* TASK INSTRUCTIONS
#1 Please write out the Greenwich Cemetery article word for word, from "The entrance to" to "of William Gaston.".
#2 Extend the Greenwich Cemetery article onward from its last sentence.
===== EXTRACT =====
- Interactive map of Greenwich Cemetery

Details
- Established: 1933
- Location: 330 Bonaventure Road Savannah, Georgia, United States
- Coordinates: 32°3′5″N 81°2′22″W﻿ / ﻿32.05139°N 81.03944°W
- Type: Public municipal
- Owned by: City of Savannah
- Size: 65-acre (263,000 m^{2})
- Website: Greenwich Cemetery
- Find a Grave: Greenwich Cemetery

= Greenwich Cemetery (Savannah, Georgia) =

Greenwich Cemetery is a rural cemetery located on a bluff of the Wilmington River, east of Savannah, Georgia. It stands on the site of the former Greenwich Plantation and became an addition to Bonaventure Cemetery (itself on the former grounds of Bonaventure Plantation) in 1933. It is the newest of the city's four municipal cemeteries.

The entrance to the cemetery, located at 330 Bonaventure Road, is shared with Bonaventure Cemetery. Immediately inside the gates is the large and ornate Gaston Tomb of William Gaston.
===== DATA LINES =====
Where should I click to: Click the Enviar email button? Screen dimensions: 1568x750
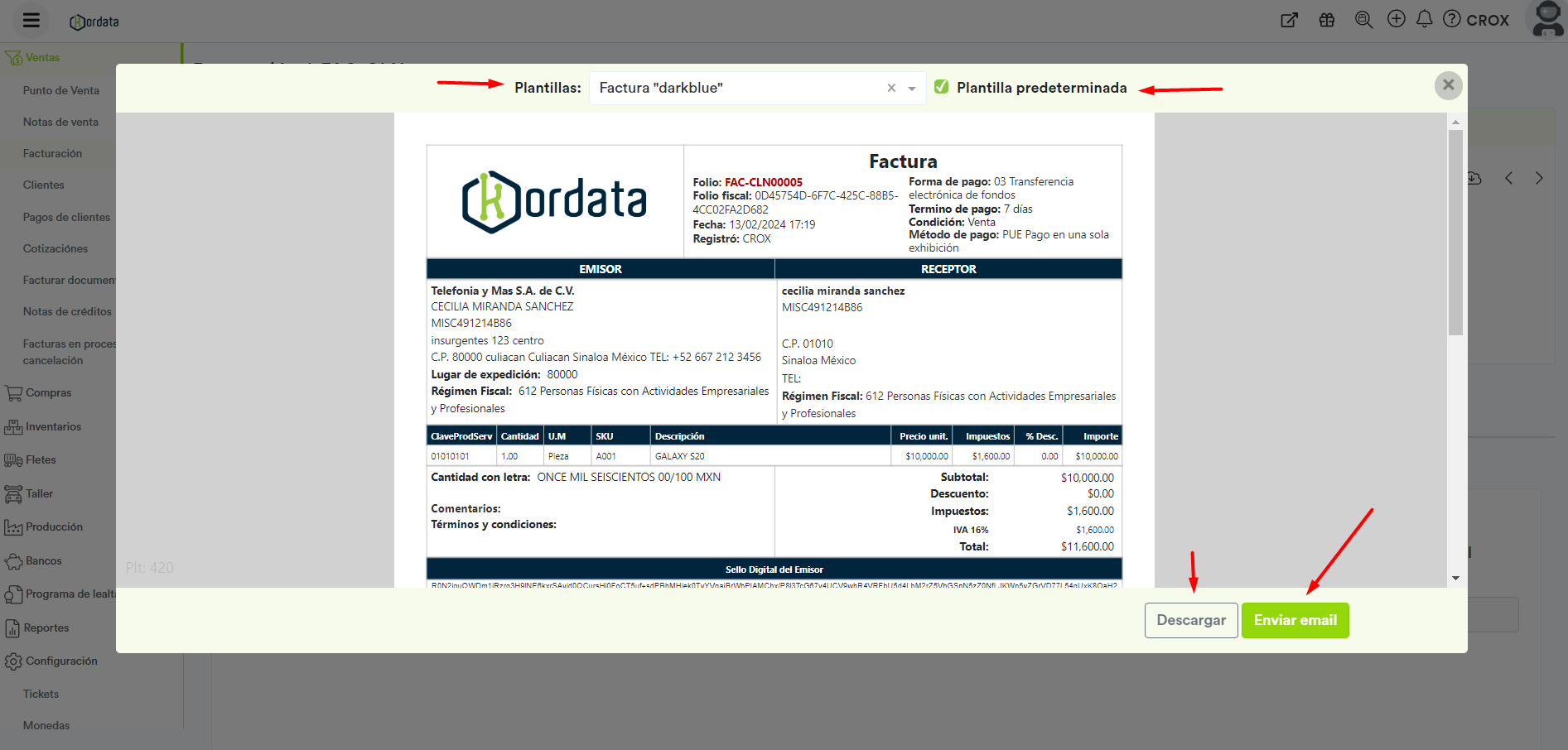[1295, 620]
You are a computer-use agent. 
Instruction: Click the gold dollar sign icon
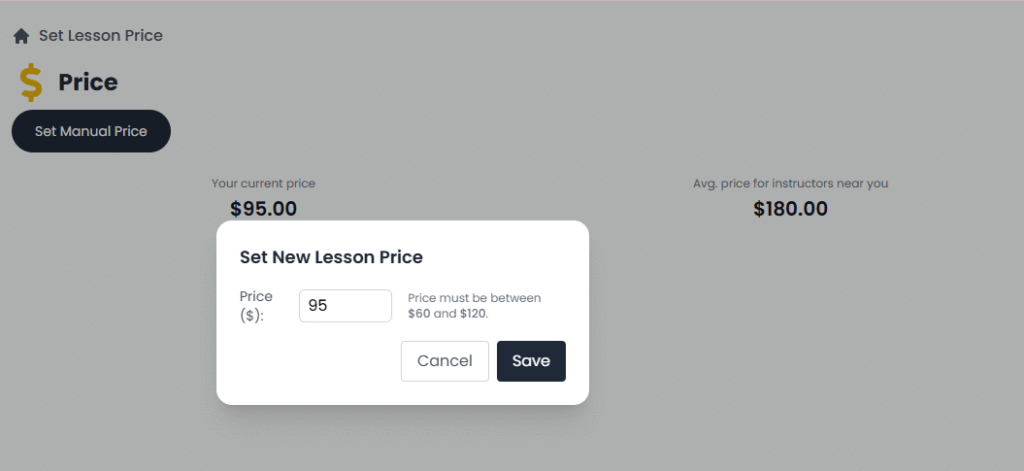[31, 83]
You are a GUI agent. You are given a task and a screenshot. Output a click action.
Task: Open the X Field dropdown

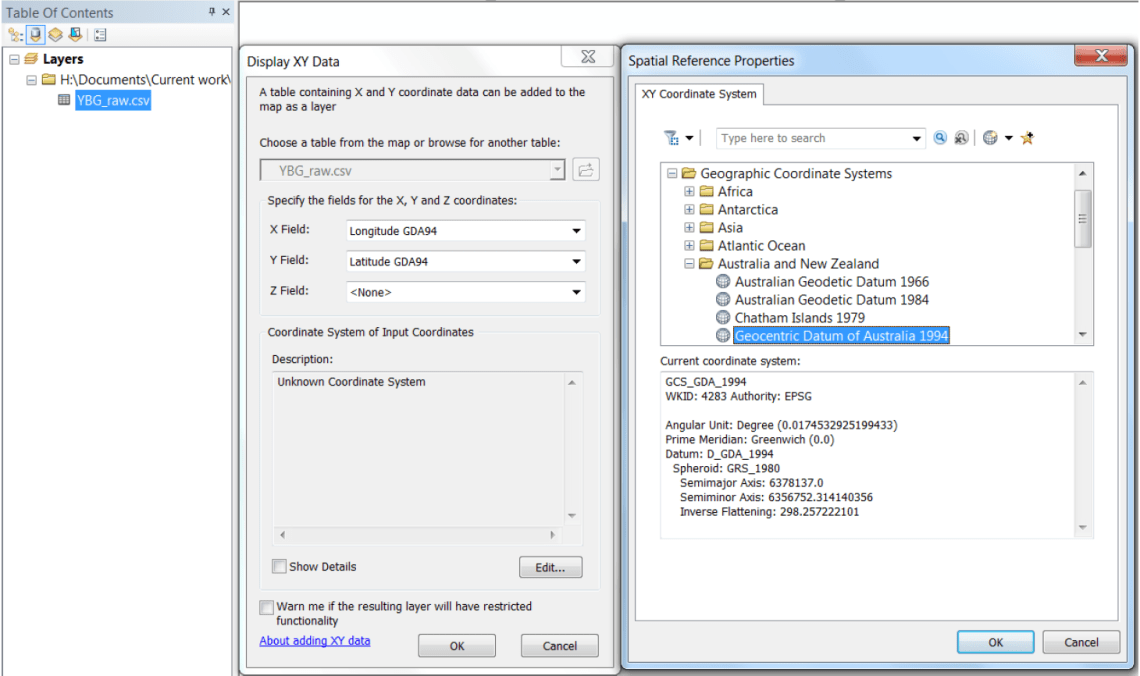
=====
* RESPONSES IN ORDER
#1
The entrance to the cemetery, located at 330 Bonaventure Road, is shared with Bonaventure Cemetery. Immediately inside the gates is the large and ornate Gaston Tomb of William Gaston.

#2
==History==
In 1896, long after Greenwich Plantation was demolished, naval stores magnate Spencer P. Shotter purchased the land and built a Beaux-Arts mansion and extensive gardens. The house and grounds were used in several silent films (including Stolen Moments) before the house burned to the ground in 1923. The City of Savannah purchased the land in 1933. With it came fourteen of Shotter's statues, which the city placed into storage. They remained stored until 1965, at which point they were loaned to Savannah's Telfair Museums. In 2020, the city approved the sale of sixteen of the statues, with a collective price tag of $400,000. One item was kept because it was part of a set of two, the other part being on display at Telfair.

==Greenwich Park==
A 3.5-acre section of the cemetery has been made into a passive park or meditation area for visitors.

==Notable burials==
- Danny Hansford (1960–1981)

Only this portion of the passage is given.